Building ATP: An Automated Trading Platform with ML-Driven Signals

The Problem

Manual trading is slow, emotional, and inconsistent. I wanted a system that could scan for momentum opportunities, generate ML-driven signals, and execute trades automatically with proper risk management.

Development Timeline

Built over 2 months (November 2025 – January 2026) with 54 commits. The project evolved through distinct phases:

Phase 1: Foundation (Nov 7)

Initial commit established data infrastructure with SQL Server integration and XGBoost as the ML backbone.

Phase 2: ML Pipeline (Nov 7-8)

Built the training infrastructure: feature engineering, label generation, model trainer. Hit a critical bug early – pandas chained assignment was silently failing to set labels. Fixed by using df.at[actual_idx, label] instead of chained loc/iloc. This was causing 0% positive labels vs expected 63%.

First working model achieved Validation AUC: 0.614. Implemented hybrid adaptive targeting – dynamic profit targets based on ML confidence (50% weight) + volatility/ATR (50% weight), bounded between 1.5% and 5%.

Phase 3: Paper Trading (Nov 9-10)

Launched paper trading with all components wired together:

AlpacaClient + WebSocket streaming
PositionManager with persistence
RiskManager + OrderExecutor
LiveInferenceEngine for real-time ML

Trailing stop: 1% activation, 0.5% trail. $200k buying power (100k cash + 2x margin).

Bug fixed: Position persistence – system was losing track of positions on restart. Fixed by loading existing Alpaca positions on startup.

Phase 4: Training V2 (Nov 12)

Complete ML pipeline overhaul:

TickFeatureEngineer with microstructure features (order flow, VWAP, trade size)
OptimizedLabelGenerator with triple-barrier method
Expanded from 12 days to 365 days (660M ticks) of training data
Added news integration for event-driven trading

Phase 5: Real-time Scanner (Nov 17-18)

WebSocket-based momentum scanner detecting rapid price movements:

10-second OHLCV bar construction from live trade stream
Subscribes to ~3,000 symbols with less than 100ms latency
Slack integration with rich Block Kit formatting
Claude AI trade reviewer – every trade analyzed by Claude Sonnet 4.5

Phase 6: Scaling (Dec-Jan)

Wildcard subscription for entire market (~8-10k symbols)
Database-driven symbol loading
Windows + Linux deployment via systemd

Architecture

+-------------------------------------------------------------+
|                    Apache Airflow 2.x                        |
|   +-------------+  +-------------+  +---------------------+ |
|   |   Training  |  |   Signal    |  |  Position Manager   | |
|   |     DAGs    |  |  Generation |  |   (Trailing Stops)  | |
|   +------+------+  +------+------+  +---------+-----------+ |
+----------+----------------+-------------------+-------------+
           |                |                   |
     +-----v-----------------------------------------+
     |              MS SQL Server                     |
     |    (Historical data, signals, positions)       |
     +------------------------------------------------+
                            |
     +----------------------v--------------------------+
     |           Alpaca Markets API                    |
     |    (WebSocket streaming + Order execution)      |
     +------------------------------------------------+

AI-Powered Development

The project extensively used Claude Code for pair programming, with AI co-authoring many commits. The Claude AI Trade Reviewer provides real-time analysis of every trade:

NRXP was bought due to exceptional ML confidence (91.2%), but the extreme volatility (192%) should have been a red flag…

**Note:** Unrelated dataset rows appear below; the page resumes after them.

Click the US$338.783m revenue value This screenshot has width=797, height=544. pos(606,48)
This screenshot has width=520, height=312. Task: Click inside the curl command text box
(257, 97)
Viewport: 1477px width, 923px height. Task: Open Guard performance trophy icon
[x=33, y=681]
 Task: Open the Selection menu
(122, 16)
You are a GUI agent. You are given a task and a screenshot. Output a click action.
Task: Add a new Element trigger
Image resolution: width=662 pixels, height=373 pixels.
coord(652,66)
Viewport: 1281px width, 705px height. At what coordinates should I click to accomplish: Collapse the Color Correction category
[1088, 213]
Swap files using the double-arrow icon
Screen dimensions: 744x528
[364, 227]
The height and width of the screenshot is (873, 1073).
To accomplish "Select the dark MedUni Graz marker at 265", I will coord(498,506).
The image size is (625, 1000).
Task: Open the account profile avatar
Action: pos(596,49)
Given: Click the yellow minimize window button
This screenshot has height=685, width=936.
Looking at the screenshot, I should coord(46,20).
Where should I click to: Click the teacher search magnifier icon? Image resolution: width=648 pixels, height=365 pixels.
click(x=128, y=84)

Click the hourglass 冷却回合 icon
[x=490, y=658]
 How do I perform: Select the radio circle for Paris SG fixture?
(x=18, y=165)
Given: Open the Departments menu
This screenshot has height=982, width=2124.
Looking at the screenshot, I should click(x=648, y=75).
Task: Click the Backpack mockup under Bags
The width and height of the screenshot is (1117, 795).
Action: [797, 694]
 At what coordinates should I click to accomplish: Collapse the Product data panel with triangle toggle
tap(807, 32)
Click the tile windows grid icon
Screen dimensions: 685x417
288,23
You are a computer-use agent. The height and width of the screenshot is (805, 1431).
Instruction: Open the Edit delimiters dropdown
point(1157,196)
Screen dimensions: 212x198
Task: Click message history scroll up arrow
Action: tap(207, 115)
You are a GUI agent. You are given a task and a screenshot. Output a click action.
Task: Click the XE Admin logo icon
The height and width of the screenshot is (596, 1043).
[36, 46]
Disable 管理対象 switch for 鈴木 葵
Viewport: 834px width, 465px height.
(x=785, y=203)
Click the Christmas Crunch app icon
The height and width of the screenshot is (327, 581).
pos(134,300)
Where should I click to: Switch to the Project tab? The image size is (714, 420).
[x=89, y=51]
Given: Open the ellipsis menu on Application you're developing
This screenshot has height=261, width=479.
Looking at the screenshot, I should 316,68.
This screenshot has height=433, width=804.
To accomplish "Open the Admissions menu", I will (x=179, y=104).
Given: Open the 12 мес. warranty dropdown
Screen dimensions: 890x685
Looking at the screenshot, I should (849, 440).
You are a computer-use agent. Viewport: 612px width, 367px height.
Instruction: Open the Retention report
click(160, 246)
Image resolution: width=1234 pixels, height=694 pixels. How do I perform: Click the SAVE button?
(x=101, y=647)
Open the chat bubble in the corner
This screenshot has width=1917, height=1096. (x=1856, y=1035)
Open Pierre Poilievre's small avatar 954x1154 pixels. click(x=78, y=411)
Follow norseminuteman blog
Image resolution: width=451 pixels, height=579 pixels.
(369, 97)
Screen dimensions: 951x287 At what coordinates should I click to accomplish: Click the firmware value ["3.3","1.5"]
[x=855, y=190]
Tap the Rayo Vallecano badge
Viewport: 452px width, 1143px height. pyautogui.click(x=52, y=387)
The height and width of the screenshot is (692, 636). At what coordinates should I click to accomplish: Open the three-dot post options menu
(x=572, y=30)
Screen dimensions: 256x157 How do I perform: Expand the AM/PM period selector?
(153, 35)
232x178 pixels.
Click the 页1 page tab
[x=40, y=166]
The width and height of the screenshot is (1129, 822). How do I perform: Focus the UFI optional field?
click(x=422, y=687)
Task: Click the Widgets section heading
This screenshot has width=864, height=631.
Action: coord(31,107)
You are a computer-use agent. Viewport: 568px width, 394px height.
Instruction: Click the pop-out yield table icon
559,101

Cost tracking: ~$0.01-0.05 per trade analysis.

Bugs Fixed

Bug	Symptom	Fix
Label Generator	0% positive labels	Use df.at[] not chained assignment
Position Persistence	Orphaned positions after restart	Load existing Alpaca positions on startup
Indicator Reset	Indicators reset to 0 at date boundaries	Stored procedures with lookback data
WebSocket Handlers	Async bar subscription failures	Proper async handler wiring
DataFrame Fragmentation	Performance warnings	Use df.assign(**new_cols)

Results

Current status: Phase 3 live paper trading with 12 symbols. The expectancy journey went from +0.005% (not tradeable) to targeting 0.15-0.30% with news integration. System runs 24/5 during market hours.

Key Learnings

Data quality matters more than model complexity. Spent weeks tuning hyperparameters when the real issue was bad data.

Paper trading reveals edge cases. Backtester did not account for partial fills, after-hours gaps, or WebSocket disconnects.

10-second bars work. Faster signal generation than minute bars, but requires solid infrastructure to handle the data volume.